__PROBLEM__
Retype each of the following items verbatim, keeping every line and character unchanged.

(Records)
....

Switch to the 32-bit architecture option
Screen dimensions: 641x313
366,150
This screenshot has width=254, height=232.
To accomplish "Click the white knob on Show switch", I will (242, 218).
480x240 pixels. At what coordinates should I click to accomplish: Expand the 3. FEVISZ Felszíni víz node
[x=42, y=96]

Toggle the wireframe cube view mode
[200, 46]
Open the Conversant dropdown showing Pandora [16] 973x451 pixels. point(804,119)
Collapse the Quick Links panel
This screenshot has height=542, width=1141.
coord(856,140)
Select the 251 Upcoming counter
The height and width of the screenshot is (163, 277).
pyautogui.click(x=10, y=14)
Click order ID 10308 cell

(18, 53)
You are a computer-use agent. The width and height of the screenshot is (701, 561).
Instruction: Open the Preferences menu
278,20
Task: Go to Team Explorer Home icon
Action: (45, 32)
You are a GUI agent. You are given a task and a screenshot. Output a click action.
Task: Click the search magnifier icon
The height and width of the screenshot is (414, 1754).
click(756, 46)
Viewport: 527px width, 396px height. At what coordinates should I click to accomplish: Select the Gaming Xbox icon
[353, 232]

....

__TASK OUTPUT__
Switch to the 32-bit architecture option
Screen dimensions: 641x313
366,150
This screenshot has width=254, height=232.
To accomplish "Click the white knob on Show switch", I will (242, 218).
480x240 pixels. At what coordinates should I click to accomplish: Expand the 3. FEVISZ Felszíni víz node
[x=42, y=96]

Toggle the wireframe cube view mode
[200, 46]
Open the Conversant dropdown showing Pandora [16] 973x451 pixels. point(804,119)
Collapse the Quick Links panel
This screenshot has height=542, width=1141.
coord(856,140)
Select the 251 Upcoming counter
The height and width of the screenshot is (163, 277).
pyautogui.click(x=10, y=14)
Click order ID 10308 cell

(18, 53)
You are a computer-use agent. The width and height of the screenshot is (701, 561).
Instruction: Open the Preferences menu
278,20
Task: Go to Team Explorer Home icon
Action: (45, 32)
You are a GUI agent. You are given a task and a screenshot. Output a click action.
Task: Click the search magnifier icon
The height and width of the screenshot is (414, 1754).
click(756, 46)
Viewport: 527px width, 396px height. At what coordinates should I click to accomplish: Select the Gaming Xbox icon
[353, 232]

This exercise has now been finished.